From the line that includes "lightning (29, 1469)" to the last line of the records, inclusive, repeat each line exactly.
○ ○ ○ ○
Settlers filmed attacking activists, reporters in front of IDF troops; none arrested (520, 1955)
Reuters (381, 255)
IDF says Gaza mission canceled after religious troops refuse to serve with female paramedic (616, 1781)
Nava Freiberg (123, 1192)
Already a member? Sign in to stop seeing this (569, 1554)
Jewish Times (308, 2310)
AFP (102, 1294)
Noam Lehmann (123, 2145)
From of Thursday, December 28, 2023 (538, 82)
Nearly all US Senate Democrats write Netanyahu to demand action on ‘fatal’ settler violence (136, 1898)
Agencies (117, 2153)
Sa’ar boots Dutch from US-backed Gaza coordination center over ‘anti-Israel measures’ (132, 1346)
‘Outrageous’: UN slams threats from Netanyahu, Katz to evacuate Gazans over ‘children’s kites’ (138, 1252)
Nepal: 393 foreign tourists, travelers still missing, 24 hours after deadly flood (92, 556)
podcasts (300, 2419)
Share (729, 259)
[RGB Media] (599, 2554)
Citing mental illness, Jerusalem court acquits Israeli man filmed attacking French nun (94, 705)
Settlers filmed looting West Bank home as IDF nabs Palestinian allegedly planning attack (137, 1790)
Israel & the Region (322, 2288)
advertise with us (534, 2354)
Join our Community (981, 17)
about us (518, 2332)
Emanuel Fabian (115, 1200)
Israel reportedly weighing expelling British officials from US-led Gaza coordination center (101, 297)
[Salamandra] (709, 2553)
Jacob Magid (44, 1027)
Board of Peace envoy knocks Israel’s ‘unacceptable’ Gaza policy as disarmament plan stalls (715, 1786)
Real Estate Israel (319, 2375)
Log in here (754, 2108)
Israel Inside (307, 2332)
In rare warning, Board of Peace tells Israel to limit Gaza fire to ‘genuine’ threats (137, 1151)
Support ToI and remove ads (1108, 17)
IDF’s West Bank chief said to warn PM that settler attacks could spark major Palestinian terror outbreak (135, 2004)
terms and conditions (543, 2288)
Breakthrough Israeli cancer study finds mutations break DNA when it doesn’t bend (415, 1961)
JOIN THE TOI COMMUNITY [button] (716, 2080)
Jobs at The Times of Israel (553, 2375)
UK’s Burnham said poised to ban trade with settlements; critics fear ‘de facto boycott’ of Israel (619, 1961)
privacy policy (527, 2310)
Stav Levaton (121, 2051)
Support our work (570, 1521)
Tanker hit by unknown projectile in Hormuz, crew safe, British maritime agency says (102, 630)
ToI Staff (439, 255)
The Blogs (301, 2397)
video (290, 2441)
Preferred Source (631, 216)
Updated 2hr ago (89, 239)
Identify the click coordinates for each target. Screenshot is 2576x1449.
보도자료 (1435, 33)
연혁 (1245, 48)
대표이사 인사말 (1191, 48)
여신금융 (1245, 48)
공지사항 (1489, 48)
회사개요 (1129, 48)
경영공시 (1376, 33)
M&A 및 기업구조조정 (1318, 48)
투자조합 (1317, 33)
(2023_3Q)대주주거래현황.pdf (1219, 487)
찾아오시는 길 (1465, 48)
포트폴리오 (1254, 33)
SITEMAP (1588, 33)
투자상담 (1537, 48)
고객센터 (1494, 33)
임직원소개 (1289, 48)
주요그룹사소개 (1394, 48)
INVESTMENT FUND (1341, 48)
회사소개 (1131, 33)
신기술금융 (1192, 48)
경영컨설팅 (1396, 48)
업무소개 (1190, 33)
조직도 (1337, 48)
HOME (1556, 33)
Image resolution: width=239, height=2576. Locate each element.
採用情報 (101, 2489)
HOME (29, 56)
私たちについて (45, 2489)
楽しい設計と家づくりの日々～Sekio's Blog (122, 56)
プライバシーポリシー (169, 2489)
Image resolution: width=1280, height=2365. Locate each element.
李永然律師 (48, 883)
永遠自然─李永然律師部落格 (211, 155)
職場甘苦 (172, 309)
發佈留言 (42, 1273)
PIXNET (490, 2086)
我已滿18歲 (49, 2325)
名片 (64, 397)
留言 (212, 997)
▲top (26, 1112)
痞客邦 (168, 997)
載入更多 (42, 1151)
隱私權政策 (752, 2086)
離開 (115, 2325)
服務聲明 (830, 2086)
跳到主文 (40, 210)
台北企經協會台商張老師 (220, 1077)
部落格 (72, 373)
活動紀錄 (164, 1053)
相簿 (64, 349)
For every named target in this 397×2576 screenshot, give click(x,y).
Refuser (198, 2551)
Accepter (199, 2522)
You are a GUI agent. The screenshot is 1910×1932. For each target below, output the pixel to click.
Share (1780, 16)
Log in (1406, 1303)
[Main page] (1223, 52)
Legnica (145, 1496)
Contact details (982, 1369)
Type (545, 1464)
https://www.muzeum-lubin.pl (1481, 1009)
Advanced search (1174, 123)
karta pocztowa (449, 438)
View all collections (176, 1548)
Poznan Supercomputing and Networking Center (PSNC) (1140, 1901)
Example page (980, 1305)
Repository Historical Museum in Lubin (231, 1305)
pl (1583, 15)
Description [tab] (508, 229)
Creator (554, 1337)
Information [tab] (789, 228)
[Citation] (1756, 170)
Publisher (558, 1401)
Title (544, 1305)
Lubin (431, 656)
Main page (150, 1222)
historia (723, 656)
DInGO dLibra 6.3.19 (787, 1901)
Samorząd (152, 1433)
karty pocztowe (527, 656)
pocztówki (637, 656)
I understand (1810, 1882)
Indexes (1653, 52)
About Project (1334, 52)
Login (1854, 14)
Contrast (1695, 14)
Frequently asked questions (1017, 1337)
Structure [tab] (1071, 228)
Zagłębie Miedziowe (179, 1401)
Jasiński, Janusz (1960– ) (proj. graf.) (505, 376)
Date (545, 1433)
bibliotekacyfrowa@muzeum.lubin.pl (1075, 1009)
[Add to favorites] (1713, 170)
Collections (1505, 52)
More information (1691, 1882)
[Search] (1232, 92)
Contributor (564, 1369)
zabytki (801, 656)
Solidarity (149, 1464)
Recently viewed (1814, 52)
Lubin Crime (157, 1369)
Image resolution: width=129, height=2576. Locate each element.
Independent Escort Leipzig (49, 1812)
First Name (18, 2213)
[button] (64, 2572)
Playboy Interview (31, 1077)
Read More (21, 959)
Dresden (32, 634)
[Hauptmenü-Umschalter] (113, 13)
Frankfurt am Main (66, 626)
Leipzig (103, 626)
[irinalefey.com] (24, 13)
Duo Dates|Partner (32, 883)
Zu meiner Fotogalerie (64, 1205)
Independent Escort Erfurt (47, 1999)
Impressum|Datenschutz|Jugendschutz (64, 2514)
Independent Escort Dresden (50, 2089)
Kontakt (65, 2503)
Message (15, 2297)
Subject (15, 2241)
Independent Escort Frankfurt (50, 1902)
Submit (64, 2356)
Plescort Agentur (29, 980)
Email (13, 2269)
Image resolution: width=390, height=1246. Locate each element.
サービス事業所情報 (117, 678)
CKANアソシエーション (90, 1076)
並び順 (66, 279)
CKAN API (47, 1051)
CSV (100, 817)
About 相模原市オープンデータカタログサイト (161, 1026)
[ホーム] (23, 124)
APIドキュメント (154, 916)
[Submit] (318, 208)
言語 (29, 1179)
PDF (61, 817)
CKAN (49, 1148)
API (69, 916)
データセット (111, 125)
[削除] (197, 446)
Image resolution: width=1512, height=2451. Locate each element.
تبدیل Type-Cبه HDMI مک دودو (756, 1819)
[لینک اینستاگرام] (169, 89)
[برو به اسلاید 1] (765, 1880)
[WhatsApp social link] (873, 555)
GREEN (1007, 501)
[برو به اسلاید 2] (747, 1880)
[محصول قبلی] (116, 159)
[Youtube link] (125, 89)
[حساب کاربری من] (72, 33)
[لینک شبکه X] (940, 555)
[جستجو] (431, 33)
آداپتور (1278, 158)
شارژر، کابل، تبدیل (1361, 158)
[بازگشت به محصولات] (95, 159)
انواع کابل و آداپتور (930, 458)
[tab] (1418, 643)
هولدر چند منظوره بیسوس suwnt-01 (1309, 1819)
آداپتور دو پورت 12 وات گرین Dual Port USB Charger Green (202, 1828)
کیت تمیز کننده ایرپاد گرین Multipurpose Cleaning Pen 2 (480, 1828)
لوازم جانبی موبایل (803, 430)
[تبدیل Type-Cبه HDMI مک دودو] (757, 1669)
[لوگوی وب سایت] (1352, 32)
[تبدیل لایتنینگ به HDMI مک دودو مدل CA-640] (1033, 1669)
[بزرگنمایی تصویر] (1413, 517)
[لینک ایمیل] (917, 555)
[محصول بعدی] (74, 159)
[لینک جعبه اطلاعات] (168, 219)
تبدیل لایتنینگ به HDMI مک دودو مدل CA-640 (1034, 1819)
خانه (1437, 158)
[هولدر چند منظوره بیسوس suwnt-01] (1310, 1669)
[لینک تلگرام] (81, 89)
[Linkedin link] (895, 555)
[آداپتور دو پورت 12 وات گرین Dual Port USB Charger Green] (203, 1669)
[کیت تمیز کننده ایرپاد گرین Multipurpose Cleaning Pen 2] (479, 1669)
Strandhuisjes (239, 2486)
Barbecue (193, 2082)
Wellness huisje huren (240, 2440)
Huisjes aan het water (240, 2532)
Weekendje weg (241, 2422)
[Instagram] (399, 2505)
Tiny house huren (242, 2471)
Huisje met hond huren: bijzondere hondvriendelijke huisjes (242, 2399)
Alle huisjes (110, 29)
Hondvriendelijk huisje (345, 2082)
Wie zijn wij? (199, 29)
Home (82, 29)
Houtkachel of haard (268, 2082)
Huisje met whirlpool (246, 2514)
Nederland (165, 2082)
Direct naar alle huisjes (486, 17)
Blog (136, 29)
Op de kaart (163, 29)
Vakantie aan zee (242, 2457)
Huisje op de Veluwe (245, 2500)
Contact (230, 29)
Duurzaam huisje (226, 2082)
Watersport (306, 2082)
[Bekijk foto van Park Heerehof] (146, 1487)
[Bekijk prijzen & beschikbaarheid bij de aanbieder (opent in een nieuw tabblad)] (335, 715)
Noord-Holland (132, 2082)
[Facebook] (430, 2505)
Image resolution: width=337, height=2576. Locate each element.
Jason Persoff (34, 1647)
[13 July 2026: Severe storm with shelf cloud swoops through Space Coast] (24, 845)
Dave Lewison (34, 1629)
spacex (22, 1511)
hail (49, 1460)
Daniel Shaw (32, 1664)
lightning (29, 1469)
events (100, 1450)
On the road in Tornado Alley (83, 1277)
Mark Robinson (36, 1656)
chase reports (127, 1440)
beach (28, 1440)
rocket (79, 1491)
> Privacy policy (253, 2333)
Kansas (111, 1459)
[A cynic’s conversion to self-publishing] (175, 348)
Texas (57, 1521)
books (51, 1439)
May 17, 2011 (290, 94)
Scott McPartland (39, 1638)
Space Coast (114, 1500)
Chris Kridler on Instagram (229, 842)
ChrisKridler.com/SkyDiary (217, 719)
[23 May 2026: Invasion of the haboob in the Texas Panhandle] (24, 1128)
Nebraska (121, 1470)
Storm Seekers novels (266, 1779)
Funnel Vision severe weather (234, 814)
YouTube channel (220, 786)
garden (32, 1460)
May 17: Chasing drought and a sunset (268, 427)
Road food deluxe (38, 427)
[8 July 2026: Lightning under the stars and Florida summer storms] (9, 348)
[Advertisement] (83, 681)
○ ○ ○ ○
SOLUTION TO THIS EXERCISE:
lightning (29, 1469)
events (100, 1450)
On the road in Tornado Alley (83, 1277)
Mark Robinson (36, 1656)
chase reports (127, 1440)
beach (28, 1440)
rocket (79, 1491)
> Privacy policy (253, 2333)
Kansas (111, 1459)
[A cynic’s conversion to self-publishing] (175, 348)
Texas (57, 1521)
books (51, 1439)
May 17, 2011 (290, 94)
Scott McPartland (39, 1638)
Space Coast (114, 1500)
Chris Kridler on Instagram (229, 842)
ChrisKridler.com/SkyDiary (217, 719)
[23 May 2026: Invasion of the haboob in the Texas Panhandle] (24, 1128)
Nebraska (121, 1470)
Storm Seekers novels (266, 1779)
Funnel Vision severe weather (234, 814)
YouTube channel (220, 786)
garden (32, 1460)
May 17: Chasing drought and a sunset (268, 427)
Road food deluxe (38, 427)
[8 July 2026: Lightning under the stars and Florida summer storms] (9, 348)
[Advertisement] (83, 681)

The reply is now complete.